Remember being in elementary school and the teacher reminding everyone in a sing-songy style voice to “practice your listening skills”.

Loading Your Guns

Are you really listening to what the other person is saying or are you simply, “loading your guns” behind your back?

Like the old cowboy pictures, as soon as the other person stops talking you’re ready to whip out your pistols and start firing away.

You only catch half of what they said, because after a certain point, you started forming your counter point or next statement in your mind…ie loading your guns.

This would be bad listening.

Let a Point Marinate

So instead of loading and getting ready to blast away, you let what the other person just said sink in a bit.

Sometimes, silence in a conversation is gold.

It shows the other person you’re pondering and thinking on what they just said.

The art of conversation doesn’t mean you have to be so quick to spout off.

Continue The Open Subject

To take it a step farther, you can actually repeat back a bit of what they just said. Continue on their thought.

Part of being a good listener is to let your agenda take a back seat.
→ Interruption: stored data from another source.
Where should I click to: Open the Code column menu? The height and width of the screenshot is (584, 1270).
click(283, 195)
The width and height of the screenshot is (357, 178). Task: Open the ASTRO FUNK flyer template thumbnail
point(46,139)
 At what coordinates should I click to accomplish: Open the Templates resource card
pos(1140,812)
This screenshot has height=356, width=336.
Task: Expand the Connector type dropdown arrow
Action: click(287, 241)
Continue with the other person’s topic.

Don’t be so quick to reach for the microphone.

Give the other person their moment.

There is a “humility” aspect to being a good listener.
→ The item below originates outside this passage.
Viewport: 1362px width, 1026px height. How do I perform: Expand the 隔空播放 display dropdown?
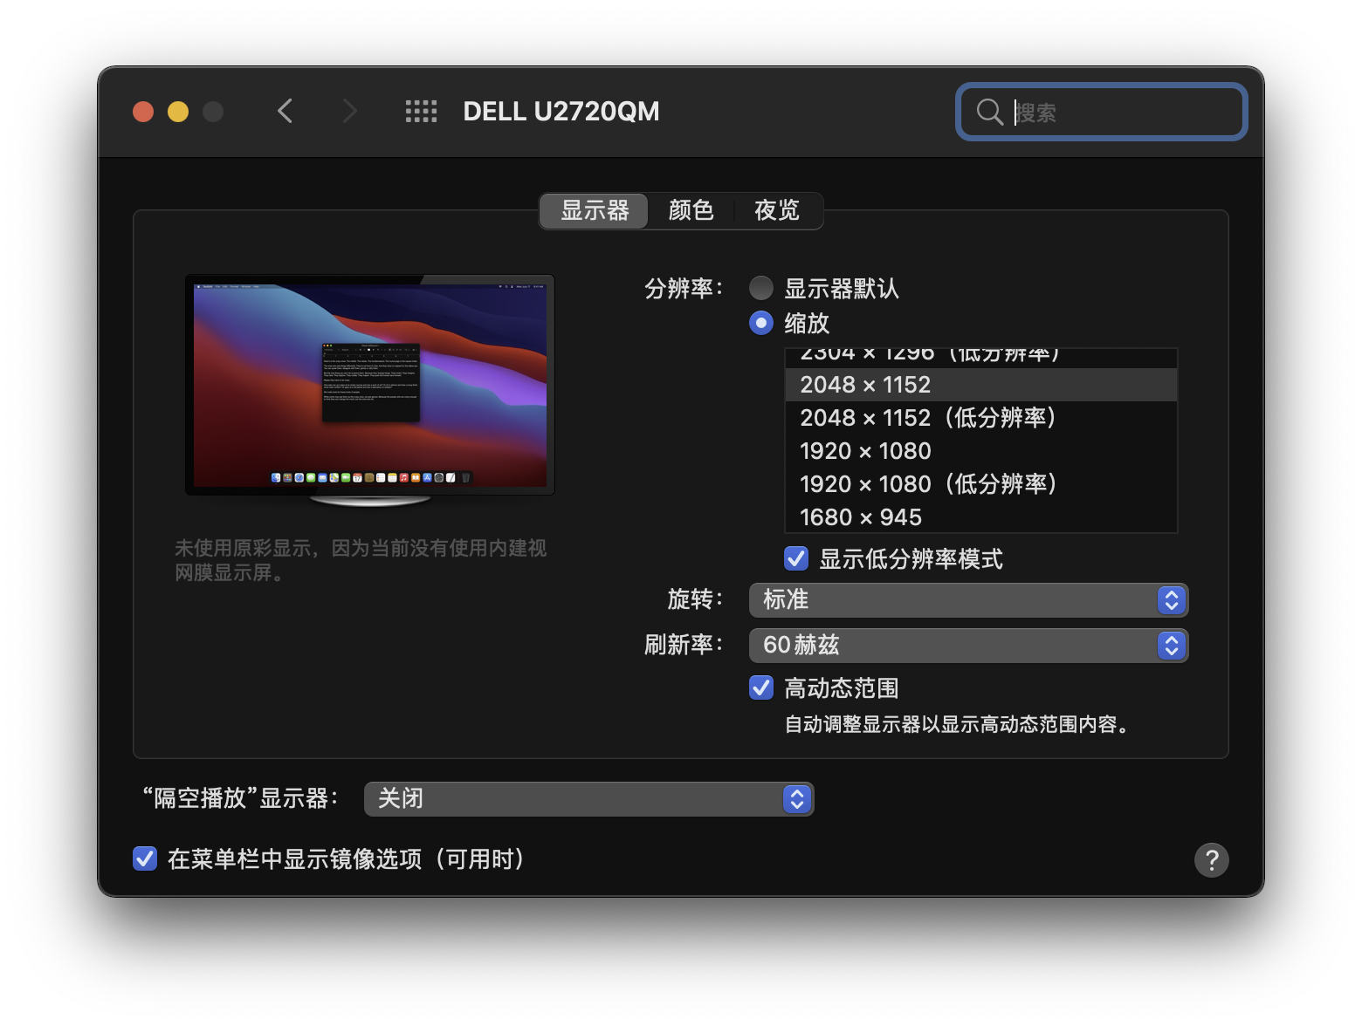pyautogui.click(x=588, y=799)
A good listener doesn’t try to top what was just said.

If someone tells you good news or bad news, don’t try to top it with a piece of better or worse news.

Listening Skills Involve Being Teachable

A good listener, even if they know what you’re talking about still takes a moment to hear your thoughts.

Don’t be impatient if you’re hearing something you think you already know.

You may learn something new or learn what others think of the situation.

Remember the goal is to listen; not to show the other person what you already know.

  • Listen to others to learn what “the word on the street is”. This is how you become a student of your own game. Even if opinions are wrong or misguided, you’re learning what the public thinks.
  • You get a refresher on what you think you already knew. Perhaps there was an aspect you were leaving off. Nobody knows everything, right?
  • Providence brings the most obscure people across our path to tell us something. You’d be surprised that by listening to people in your daily path, walk, commute, whatever…how much you can learn.
  • By listening, we help others, avoid errors, learn more, make contacts, comfort the afflicted, show we care, the list goes on and on.

Avoid Captain Obvious

Having said that, everyone should avoid being Captain Obvious.  If you are speaking to someone, have some insight in to what the person you’re speaking to may or may not know.

If you’re going to say something that is obvious or basic, add on a sentence that show’s you realize this:

“You probably already know this, but…”

“I’m sure this is obvious, but it bears repeating…”

“Not to be obvious but….”

“What I’m about to say we both know, but just to reassure we’re on the same page…”

Probably a basic blog and something you probably already knew….but it bears repeating.